Problem details:
Images are to be omitted, and the rest of the records reproduced exactly.

Records contained in a dataset:
= Beginning of Section =

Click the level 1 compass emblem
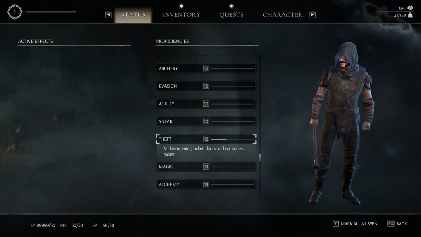The height and width of the screenshot is (237, 421). pos(14,12)
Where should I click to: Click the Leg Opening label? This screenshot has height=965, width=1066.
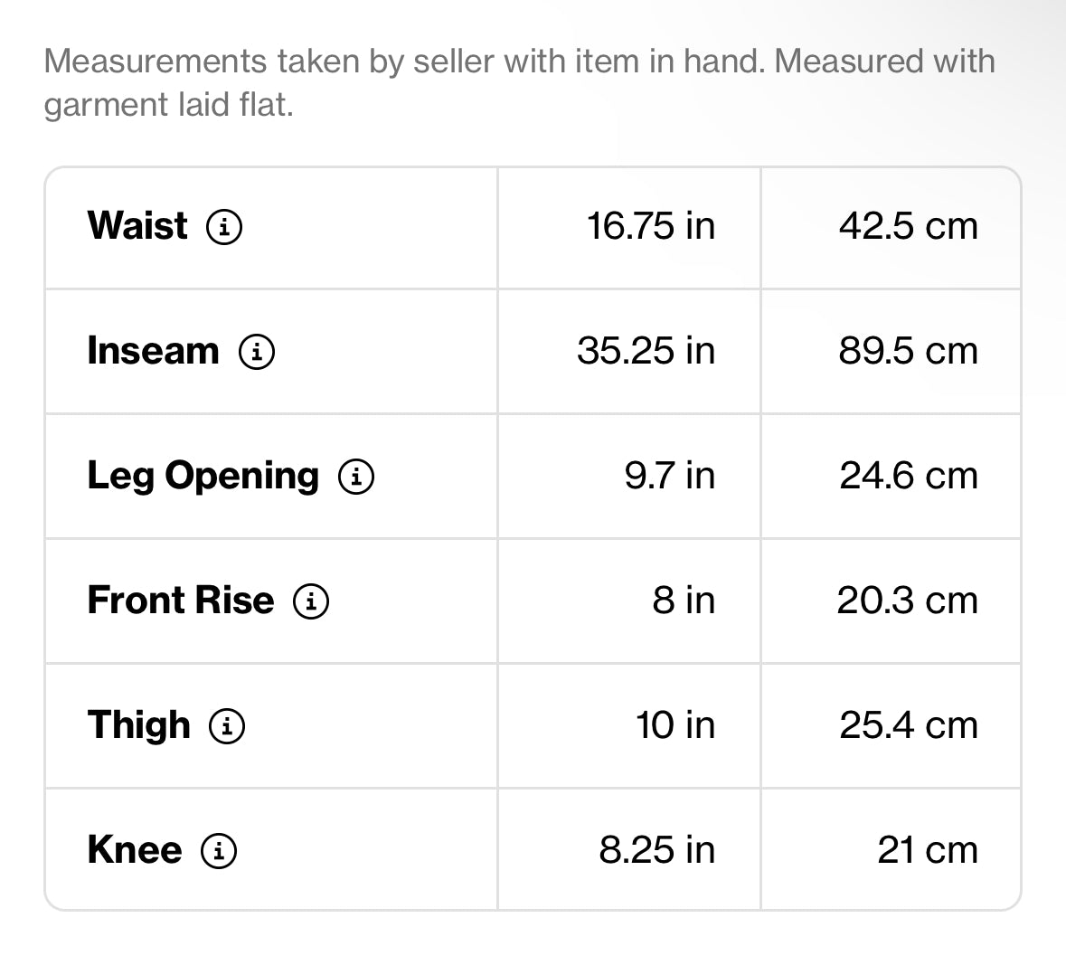pos(203,476)
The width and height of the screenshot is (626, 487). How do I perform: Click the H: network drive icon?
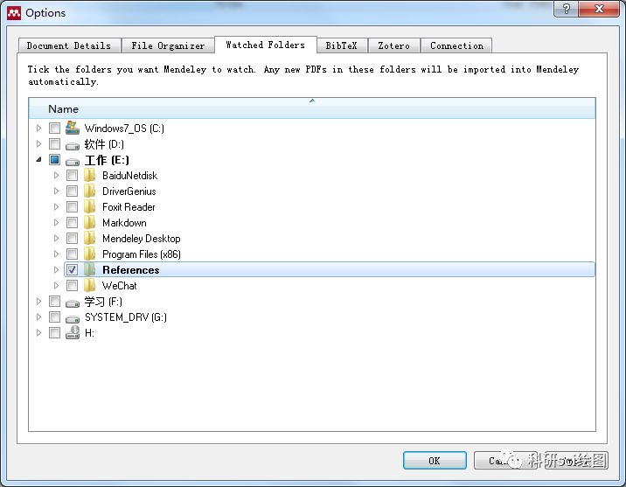(73, 332)
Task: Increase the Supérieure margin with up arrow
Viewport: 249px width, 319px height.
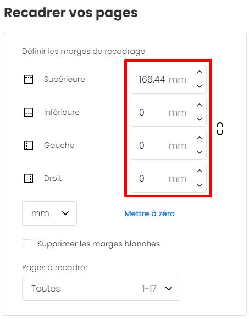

= End of Section =

Solution for this task:
Click the level 1 compass emblem
The height and width of the screenshot is (237, 421). pos(14,12)
Where should I click to: Click the Leg Opening label? This screenshot has height=965, width=1066.
pos(203,476)
The width and height of the screenshot is (626, 487). How do I perform: Click the H: network drive icon?
(73, 332)
Task: Increase the Supérieure margin with up arrow
Viewport: 249px width, 319px height.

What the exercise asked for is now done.